Thursday, October 9, 2008

Molten Chocolate Cake



Around here we're all pretty nostalgic about Molten Chocolate Cake. We used to order one and ask for five spoons whenever we had dinner at our nearby Chili's in Sarasota, roughly every week from 1997-2001. (Afterwards we'd drive across busy Highway 41 and stop in at Barnes and Noble. Then if it was still even barely light outside we'd pull in at a tiny neighborhood park and the kids, insane with sugar, would charge around in the gathering darkness for twenty minutes, mostly just tripping over each other's feet while I sat in the van reading whatever book I had just purchased. Was that negligent?
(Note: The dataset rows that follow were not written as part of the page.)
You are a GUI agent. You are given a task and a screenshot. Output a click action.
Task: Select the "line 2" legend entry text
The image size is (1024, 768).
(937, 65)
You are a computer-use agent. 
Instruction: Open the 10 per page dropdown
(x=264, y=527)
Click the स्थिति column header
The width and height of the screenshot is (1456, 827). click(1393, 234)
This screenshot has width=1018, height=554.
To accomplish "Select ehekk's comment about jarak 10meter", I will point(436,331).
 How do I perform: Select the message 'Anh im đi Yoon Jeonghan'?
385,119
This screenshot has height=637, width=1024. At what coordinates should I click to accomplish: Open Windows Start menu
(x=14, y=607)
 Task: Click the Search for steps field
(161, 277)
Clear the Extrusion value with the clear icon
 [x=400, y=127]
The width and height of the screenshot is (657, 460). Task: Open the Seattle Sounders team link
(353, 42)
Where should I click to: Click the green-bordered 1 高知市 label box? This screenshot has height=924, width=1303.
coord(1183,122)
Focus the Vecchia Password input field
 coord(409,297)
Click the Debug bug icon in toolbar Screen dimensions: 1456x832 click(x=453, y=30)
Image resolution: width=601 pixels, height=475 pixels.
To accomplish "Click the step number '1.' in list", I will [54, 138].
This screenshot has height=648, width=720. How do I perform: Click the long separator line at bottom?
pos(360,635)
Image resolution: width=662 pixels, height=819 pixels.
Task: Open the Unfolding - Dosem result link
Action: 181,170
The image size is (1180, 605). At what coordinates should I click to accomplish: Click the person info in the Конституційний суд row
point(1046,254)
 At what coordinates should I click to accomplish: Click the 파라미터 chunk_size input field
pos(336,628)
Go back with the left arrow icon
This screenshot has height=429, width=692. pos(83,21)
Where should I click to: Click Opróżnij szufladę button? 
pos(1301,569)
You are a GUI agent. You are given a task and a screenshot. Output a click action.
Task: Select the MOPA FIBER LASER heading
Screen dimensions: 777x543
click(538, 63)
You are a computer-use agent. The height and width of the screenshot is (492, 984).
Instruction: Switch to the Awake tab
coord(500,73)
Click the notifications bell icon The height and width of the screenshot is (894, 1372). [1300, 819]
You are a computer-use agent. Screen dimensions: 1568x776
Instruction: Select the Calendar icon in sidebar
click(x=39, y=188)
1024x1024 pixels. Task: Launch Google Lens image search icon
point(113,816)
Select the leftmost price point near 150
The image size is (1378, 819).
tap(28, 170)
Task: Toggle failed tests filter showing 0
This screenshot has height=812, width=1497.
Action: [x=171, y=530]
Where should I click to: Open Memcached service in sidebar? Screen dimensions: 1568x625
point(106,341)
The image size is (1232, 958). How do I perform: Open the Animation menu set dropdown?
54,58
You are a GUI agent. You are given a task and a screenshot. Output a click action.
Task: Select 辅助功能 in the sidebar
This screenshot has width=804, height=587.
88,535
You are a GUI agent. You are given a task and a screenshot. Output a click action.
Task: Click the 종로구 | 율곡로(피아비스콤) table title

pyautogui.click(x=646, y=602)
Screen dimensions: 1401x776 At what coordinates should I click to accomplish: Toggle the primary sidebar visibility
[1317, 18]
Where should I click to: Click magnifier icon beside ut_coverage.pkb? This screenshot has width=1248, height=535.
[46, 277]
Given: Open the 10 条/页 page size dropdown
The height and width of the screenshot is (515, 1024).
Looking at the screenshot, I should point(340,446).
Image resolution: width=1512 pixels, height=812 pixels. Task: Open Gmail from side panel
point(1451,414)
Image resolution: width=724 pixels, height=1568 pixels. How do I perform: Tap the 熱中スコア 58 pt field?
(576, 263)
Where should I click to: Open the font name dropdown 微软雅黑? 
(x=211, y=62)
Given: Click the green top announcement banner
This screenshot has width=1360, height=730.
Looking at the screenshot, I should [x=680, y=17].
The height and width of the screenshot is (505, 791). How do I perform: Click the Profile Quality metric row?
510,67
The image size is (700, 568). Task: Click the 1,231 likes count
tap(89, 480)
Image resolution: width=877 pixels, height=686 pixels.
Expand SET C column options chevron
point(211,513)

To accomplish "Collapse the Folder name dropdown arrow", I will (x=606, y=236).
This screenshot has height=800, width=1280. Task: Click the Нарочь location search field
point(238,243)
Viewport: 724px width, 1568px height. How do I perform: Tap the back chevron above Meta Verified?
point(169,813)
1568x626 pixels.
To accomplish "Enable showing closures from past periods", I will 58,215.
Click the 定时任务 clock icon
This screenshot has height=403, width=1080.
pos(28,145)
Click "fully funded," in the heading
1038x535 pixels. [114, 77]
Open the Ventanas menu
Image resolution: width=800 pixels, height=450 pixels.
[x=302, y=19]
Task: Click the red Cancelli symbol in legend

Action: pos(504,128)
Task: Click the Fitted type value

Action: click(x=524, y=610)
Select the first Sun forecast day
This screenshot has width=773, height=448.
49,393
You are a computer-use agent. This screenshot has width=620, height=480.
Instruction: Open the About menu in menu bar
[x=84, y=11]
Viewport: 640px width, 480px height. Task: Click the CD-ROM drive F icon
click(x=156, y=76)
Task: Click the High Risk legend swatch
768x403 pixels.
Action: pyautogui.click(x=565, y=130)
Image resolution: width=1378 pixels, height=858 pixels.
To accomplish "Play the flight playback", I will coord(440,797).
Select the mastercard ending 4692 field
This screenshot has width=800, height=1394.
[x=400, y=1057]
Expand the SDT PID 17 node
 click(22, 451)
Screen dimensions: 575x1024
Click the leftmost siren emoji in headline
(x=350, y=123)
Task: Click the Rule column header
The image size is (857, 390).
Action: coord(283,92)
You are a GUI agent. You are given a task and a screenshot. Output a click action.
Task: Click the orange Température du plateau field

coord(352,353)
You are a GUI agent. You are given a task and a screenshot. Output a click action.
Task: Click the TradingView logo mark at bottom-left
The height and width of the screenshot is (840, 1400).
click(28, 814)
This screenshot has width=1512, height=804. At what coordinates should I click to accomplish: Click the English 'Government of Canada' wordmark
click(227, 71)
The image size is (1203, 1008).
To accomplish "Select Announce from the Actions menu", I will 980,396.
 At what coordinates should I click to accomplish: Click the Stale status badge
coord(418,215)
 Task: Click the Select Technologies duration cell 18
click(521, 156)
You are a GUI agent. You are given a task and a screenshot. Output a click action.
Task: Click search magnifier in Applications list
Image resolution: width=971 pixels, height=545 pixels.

Sorry, kids...! ) But you know, I can still hear the clashing of those thin metal spoons as we fought for the best bits of warm chocolate cake with creamy vanilla ice cream melting down the sides. And I can see the wild look in the chilldren's eyes as they vied to scrape every last bit of chocolate and caramel sauce off the serving plate. Should have brought the video camera and recorded that for posterity. That was our real life.



Anyway! Everyday Lad was the engine behind this project, this make-our-own-molten-cake. I assuredly was the one who snottily informed him some time ago that although we are mere mortals and not a multi-billion dollar restuarant franchise we could make this cake. And we did, using a recipe from that most unpopular and hence my favorite edition of the Joy of Cooking, the one that came out in 2002 or 2003 and was immediately reviled as being not dowdy enough. Seriously, that cookbook has fantastic recipes--tapas and tamales and pot au feus, creme brulees and molten chocolate cake. Plus --as an unexpected bonus the cake is completely wheat and gluten-free, so everyone in the family could grab a spoon and do battle like it was 1999.